Beyond Meat flags material weakness as financial strain deepens

Leadership changes and falling sales add pressure to an already difficult year

USA – Beyond Meat has disclosed that it expects to report a material weakness in its internal controls after notifying regulators in early November that it would delay the release of its third-quarter financial results.

The plant-based meat producer said in a Nov. 3 notice of late filing with the US Securities and Exchange Commission that it was postponing the earnings report by about one week in order to complete work related to an anticipated non-cash impairment charge for the three months ended Sept. 27.

The impairment is linked to certain long-term assets, and the company said additional time was required to properly measure the charge before finalizing its quarterly results.

Following that disclosure, Beyond Meat confirmed it has begun a review of its internal control framework and is preparing a remediation plan to address the identified material weakness.

In a Nov. 12 regulatory filing, the company outlined several steps under consideration, starting with increased investment in its accounting function through the recruitment of additional staff with technical accounting and public company reporting experience.

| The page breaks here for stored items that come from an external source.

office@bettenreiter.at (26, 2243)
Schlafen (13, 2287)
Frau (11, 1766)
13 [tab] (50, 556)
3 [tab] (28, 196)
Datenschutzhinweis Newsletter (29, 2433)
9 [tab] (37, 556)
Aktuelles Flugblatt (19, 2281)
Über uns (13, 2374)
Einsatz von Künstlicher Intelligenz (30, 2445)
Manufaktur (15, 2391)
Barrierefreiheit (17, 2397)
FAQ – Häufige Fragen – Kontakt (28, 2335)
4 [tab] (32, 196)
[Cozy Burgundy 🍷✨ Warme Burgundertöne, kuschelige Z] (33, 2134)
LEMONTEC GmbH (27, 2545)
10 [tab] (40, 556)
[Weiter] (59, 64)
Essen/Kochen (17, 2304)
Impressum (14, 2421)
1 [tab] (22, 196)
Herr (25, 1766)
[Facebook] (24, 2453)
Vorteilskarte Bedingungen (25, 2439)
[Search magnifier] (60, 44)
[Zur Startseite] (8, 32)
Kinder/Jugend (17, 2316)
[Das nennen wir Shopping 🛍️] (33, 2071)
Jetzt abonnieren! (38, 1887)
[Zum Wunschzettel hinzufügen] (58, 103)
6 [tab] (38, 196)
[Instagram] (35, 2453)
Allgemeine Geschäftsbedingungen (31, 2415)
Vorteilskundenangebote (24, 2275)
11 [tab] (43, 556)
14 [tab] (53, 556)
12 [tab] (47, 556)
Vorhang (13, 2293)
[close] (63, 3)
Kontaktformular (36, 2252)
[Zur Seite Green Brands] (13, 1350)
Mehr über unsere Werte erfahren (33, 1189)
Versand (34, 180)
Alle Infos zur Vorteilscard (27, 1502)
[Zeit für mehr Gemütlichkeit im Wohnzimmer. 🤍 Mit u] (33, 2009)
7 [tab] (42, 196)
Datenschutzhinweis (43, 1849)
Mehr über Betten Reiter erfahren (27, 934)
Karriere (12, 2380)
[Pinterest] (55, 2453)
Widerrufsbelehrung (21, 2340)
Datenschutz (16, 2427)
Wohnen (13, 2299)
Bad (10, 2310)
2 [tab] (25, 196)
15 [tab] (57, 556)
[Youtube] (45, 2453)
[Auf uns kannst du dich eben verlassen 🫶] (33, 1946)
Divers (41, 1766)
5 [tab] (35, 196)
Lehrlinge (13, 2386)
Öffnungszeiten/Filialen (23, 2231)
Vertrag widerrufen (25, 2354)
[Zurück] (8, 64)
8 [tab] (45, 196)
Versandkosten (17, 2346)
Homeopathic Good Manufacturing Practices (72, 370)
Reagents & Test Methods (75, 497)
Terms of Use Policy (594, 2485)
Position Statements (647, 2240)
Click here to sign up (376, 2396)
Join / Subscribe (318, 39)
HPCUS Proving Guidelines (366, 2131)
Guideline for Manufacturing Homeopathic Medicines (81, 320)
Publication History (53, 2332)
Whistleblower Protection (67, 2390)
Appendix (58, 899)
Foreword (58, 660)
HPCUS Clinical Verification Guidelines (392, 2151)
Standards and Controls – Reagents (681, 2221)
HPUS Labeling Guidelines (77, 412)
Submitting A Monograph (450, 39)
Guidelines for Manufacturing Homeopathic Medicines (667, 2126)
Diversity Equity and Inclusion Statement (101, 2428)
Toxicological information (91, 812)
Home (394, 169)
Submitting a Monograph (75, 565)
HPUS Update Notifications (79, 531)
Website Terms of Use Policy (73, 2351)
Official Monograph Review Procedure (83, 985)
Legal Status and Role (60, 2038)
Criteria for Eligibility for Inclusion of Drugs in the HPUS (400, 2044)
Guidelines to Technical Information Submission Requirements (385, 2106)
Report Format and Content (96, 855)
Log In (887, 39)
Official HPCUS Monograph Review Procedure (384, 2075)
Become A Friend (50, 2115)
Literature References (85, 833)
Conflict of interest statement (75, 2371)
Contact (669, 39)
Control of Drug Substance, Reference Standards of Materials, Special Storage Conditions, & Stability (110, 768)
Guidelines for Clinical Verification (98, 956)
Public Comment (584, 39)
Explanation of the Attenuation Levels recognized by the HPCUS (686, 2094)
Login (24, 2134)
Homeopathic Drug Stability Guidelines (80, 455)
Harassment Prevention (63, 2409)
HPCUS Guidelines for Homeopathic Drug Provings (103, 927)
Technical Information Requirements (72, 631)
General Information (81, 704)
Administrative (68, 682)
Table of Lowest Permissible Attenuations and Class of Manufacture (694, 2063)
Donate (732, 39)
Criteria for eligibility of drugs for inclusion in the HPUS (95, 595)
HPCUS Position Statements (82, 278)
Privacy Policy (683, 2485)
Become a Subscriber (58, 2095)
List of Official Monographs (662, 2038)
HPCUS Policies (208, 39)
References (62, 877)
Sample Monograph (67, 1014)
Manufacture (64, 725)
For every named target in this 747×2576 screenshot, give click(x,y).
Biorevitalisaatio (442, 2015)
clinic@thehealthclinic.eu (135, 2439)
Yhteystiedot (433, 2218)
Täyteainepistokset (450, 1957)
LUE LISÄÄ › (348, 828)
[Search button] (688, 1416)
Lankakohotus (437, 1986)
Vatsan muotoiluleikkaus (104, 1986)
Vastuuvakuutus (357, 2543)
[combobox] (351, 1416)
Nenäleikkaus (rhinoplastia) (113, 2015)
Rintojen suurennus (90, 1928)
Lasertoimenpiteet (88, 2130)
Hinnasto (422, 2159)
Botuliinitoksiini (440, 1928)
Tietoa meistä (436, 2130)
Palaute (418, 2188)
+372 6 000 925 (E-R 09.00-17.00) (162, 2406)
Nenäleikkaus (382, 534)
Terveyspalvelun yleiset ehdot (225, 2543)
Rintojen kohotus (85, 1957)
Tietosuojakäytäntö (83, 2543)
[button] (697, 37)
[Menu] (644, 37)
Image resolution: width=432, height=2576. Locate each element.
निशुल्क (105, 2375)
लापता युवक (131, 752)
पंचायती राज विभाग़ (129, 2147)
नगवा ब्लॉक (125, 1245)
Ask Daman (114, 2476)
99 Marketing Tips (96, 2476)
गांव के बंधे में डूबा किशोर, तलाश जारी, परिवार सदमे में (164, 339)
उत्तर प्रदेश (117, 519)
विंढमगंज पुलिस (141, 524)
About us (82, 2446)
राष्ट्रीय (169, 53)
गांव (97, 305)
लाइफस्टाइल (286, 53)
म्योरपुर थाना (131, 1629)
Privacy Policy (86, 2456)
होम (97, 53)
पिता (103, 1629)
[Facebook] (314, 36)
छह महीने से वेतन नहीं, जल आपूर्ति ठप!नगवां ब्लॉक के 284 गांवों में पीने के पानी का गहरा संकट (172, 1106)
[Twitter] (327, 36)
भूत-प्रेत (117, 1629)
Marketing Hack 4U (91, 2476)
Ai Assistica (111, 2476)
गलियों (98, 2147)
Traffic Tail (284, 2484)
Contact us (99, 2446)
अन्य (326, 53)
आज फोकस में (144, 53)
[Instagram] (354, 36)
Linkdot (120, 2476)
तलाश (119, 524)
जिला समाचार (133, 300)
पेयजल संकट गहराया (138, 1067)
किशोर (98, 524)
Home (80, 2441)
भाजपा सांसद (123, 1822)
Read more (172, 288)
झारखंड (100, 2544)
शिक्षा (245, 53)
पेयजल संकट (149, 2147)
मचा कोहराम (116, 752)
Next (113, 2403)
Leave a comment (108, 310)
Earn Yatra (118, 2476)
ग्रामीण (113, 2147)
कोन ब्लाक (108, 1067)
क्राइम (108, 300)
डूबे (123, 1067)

Beyond Meat also said it plans to introduce targeted training programs for key finance and accounting employees, while relying more heavily on external accounting advisers for added oversight and technical support.

Additional measures include tighter review and approval procedures for financial statements, along with a structured review process for significant and non-routine transactions.

Pressure from declining performance

These accounting and leadership developments come during a turbulent period for the company, which has seen its share price fall by roughly 70% year to date amid weaker demand for plant-based foods and ongoing legal and governance challenges.

In August, Food Dive reported that Beyond Meat was taking longer to settle supplier payments as revenue continued to slide, citing CreditSafe data showing its average payment delay had doubled from a year earlier to 19 days.

Around the same time, media reports raised concerns about the company’s cash position, though a Beyond Meat spokesperson said the business had no intention of filing for bankruptcy in a statement also shared on its official X account.

Operational performance has continued to deteriorate, with the company reporting a 19% year-on-year decline in second-quarter sales before further revenue erosion in the third quarter.

During the third quarter, gross profit dropped to US$7.2 million (US$7.2m) from US$14.3 million (US$14.3m) in the same period last year, reflecting both lower sales and ongoing cost pressures.

Operating expenses for the quarter included US$77.4 million (US$77.4m) in non-cash impairment charges tied to long-lived assets, according to a Nov. 10 press release.

Leadership changes

Against this backdrop, corporate controller Luo is exiting the company after slightly more than a year in the role, having joined Beyond Meat in May 2024 from Herbalife.

Chief Financial Officer Lenny Kutua, who joined the company in 2019 and assumed the CFO position in October 2022 after prior roles at Jefferies, KeyBanc Capital Markets and Goldman Sachs, remains in place as Beyond Meat works through its financial and operational challenges.